Wie de afgelopen maanden alle onheilsberichten over de energiecrisis en stijgende prijzen heeft gevolgd, zal ongetwijfeld het gevoel hebben dat Nederland op het randje van een economische afgrond staat. Nochtans geeft de gemiddelde Nederlander aan dat het financieel best goed met hem gaat. In de recentste Eurobarometer geven 88 procent van de Nederlanders aan dat het economisch goed gaat met hun huishouden. 77 procent zegt dat ook hun werkomstandigheden prima zijn. Het Europese gemiddelde lag respectievelijk op 70 en 61 procent.
Onze bekommernissen
Dat de gemiddelde Nederlander blijkbaar minder financiële zorgen heeft dan de gemiddelde Europeaan komt ook terug in de Europese thema’s waar we in Nederland het meest wakker van liggen: de klimaatcrisis en de geopolitieke context, waar de meeste Europeanen inflatie en de energiecrisis als grootste Europese dreigingen aanduiden.
De woningnood vooral in Nederlandse een zorg. 30 procent van de Nederlander ziet het als één van de twee grootste nationale problemen. Enkel de Ieren (48 procent) en de Luxemburgers (52 procent) liggen ook wakker van de woningmarkt in eigen land.
Vertrouwen
Aan het vertrouwen in de eigen regering valt niet terug te lezen dat de meeste Nederlanders geen economische malaise ervaren. Slechts 38 procent geeft aan vertrouwen in de Nederlandse overheid te hebben. In de Eurobarometer van deze winter was dat nog 45 procent.

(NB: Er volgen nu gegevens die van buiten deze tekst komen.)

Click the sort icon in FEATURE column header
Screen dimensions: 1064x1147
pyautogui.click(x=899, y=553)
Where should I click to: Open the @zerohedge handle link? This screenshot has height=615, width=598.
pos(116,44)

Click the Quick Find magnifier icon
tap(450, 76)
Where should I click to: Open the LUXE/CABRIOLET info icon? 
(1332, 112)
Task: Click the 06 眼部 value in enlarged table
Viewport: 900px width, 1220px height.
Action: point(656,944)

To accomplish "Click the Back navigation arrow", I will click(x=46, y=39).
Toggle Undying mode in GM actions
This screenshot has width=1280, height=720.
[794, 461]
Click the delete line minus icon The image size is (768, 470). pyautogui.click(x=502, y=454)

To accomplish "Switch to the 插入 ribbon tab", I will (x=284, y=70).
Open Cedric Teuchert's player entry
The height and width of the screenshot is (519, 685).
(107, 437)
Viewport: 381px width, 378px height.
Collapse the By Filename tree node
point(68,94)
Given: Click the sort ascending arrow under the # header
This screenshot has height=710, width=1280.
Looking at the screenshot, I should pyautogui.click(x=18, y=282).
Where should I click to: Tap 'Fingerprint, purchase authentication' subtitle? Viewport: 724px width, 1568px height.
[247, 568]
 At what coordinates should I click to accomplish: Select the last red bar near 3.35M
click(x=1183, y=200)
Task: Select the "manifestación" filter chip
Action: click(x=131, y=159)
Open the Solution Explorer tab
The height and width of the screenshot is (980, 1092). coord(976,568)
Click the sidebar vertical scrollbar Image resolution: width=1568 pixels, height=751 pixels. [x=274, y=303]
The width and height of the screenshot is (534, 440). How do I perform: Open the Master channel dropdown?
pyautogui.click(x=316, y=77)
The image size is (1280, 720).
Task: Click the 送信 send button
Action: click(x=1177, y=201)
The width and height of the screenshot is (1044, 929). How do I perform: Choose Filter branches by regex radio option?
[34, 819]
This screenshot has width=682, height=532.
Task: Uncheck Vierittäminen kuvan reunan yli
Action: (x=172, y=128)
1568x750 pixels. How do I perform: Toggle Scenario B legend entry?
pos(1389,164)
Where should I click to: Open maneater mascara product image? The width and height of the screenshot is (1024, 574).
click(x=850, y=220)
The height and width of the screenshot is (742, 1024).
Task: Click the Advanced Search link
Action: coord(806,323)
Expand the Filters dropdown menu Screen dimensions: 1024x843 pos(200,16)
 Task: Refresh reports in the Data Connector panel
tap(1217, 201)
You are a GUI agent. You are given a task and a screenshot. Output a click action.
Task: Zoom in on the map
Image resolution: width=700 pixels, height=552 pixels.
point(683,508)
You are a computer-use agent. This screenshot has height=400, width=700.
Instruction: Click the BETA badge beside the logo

De Europese Unie krijgt wel een (zeer nipte) voldoende van de Nederlander: 52 procent gaf aan daar vertrouwen in te hebben. Met dat percentage behoren we zeker niet tot grootste EU-fans. In maar liefst 13 landen waren er meer burgers die vertrouwen hebben in de EU: Malta, Litouwen en Portugal zijn respectievelijk de grootste supporters van het Europese project. Dat Nederland ook Polen en Hongarije moet vooraf laten gaan in dat rijtje zal misschien wat wenkbrauwen laten fronsen, gezien hun reputaties als de stoutste jongetjes van de Europese klas.
Een ander verrassend resultaat is dat de Fransen het minste vertrouwen hebben in de EU (34 procent). Blijkbaar moet president Emmanuel Macron zijn strategie om zich op te werpen als dé grote man van Europa nog eens bezien.